**YOUR OBJECTIVE:** Filter the lines below, keeping each one that holds "button".

**Saved entries:**
<<<<
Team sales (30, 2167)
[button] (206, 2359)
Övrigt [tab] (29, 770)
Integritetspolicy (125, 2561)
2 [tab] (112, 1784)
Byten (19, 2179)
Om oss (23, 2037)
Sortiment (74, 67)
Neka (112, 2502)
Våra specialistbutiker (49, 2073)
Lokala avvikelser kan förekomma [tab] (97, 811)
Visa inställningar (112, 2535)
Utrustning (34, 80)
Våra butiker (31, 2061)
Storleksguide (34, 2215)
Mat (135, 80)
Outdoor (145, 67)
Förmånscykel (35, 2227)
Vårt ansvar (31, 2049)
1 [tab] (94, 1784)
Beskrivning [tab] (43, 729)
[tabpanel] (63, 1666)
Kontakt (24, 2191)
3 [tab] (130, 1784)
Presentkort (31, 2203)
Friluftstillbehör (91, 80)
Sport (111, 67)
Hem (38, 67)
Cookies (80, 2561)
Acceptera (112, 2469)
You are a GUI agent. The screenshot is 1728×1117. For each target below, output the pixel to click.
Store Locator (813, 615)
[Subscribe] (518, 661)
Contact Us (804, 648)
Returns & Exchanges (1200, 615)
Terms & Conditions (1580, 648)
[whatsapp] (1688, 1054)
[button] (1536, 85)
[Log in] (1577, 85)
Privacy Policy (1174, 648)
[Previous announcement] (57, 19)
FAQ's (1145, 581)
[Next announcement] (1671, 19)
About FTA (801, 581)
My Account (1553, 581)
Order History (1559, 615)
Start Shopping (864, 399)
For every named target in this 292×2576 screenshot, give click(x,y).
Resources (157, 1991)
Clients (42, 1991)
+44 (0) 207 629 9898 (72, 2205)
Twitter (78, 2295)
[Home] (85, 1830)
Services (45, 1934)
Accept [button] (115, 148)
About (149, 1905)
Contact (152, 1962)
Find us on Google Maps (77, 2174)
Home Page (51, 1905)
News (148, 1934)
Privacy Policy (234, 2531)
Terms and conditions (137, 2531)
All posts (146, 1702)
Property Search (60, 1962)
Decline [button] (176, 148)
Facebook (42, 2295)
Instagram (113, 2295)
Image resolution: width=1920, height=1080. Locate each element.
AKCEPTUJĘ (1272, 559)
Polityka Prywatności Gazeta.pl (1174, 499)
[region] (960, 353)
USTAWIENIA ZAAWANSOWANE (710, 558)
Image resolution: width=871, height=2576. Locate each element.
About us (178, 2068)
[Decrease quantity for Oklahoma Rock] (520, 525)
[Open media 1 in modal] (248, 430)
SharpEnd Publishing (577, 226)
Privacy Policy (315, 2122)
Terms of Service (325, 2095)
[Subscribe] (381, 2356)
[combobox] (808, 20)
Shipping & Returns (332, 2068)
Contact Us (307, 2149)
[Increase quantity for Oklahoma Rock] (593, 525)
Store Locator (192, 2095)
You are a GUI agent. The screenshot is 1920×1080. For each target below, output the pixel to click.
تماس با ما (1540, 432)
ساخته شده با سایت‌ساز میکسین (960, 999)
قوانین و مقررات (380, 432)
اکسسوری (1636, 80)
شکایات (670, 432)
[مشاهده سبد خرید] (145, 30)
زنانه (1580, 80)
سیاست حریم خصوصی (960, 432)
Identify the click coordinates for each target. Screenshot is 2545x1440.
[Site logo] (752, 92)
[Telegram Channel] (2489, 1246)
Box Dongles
>>>>
**SOLUTION:**
[button] (206, 2359)
[button] (1536, 85)
Accept [button] (115, 148)
Decline [button] (176, 148)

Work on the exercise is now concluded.